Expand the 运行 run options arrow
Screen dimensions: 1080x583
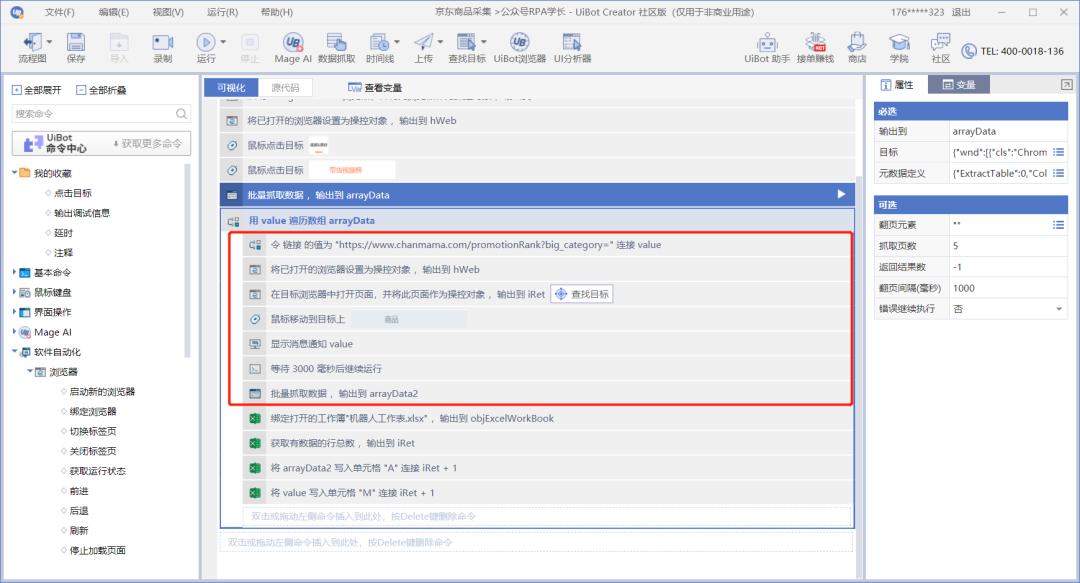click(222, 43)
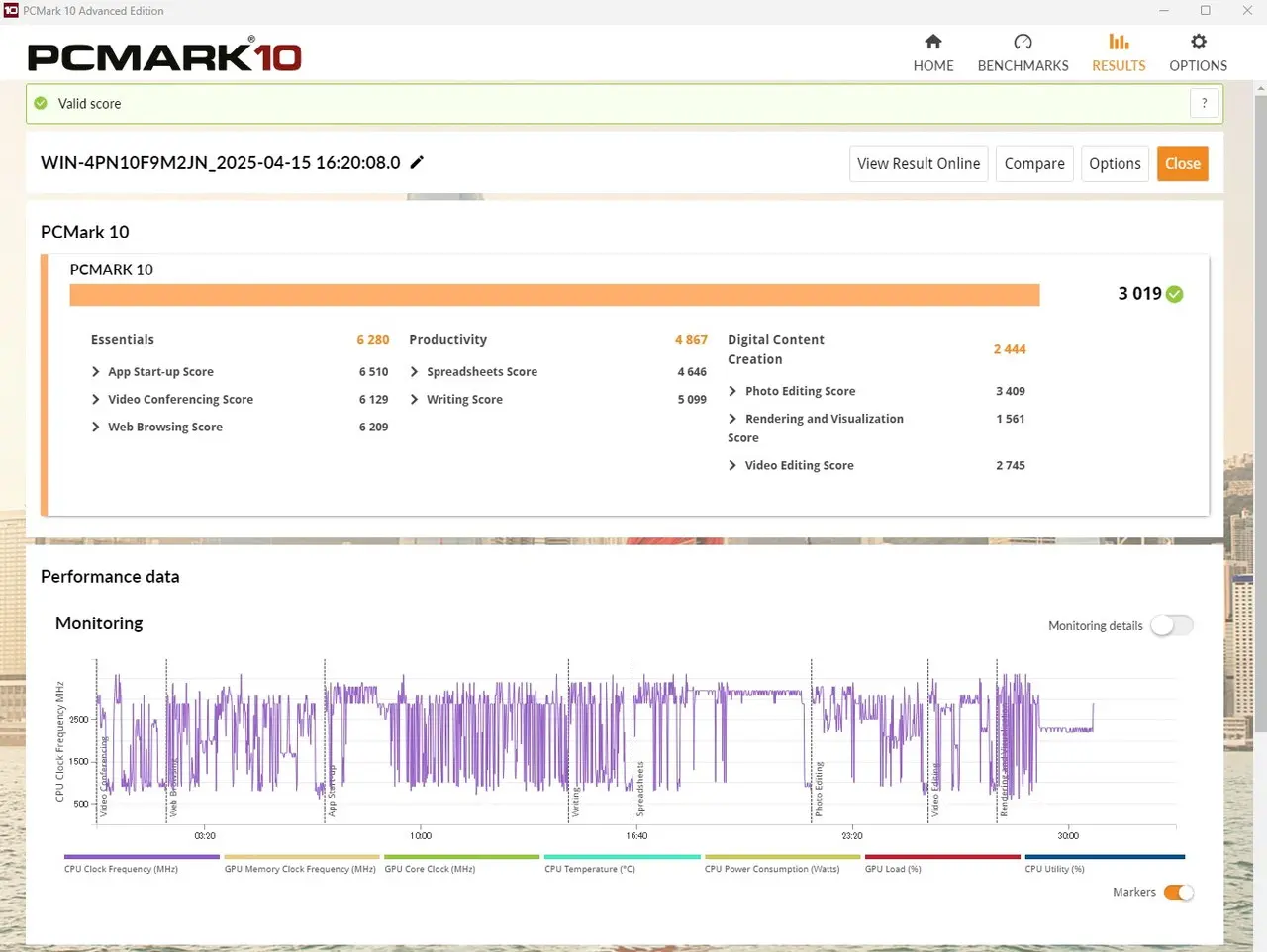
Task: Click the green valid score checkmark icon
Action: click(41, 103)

▶ _THE TASK_:
This task calls for the listing to be restated exactly, with images omitted.

▶ _EXERCISE ANSWER_:
Expand the 运行 run options arrow
Screen dimensions: 1080x583
click(222, 43)
Task: Click the green valid score checkmark icon
Action: click(41, 103)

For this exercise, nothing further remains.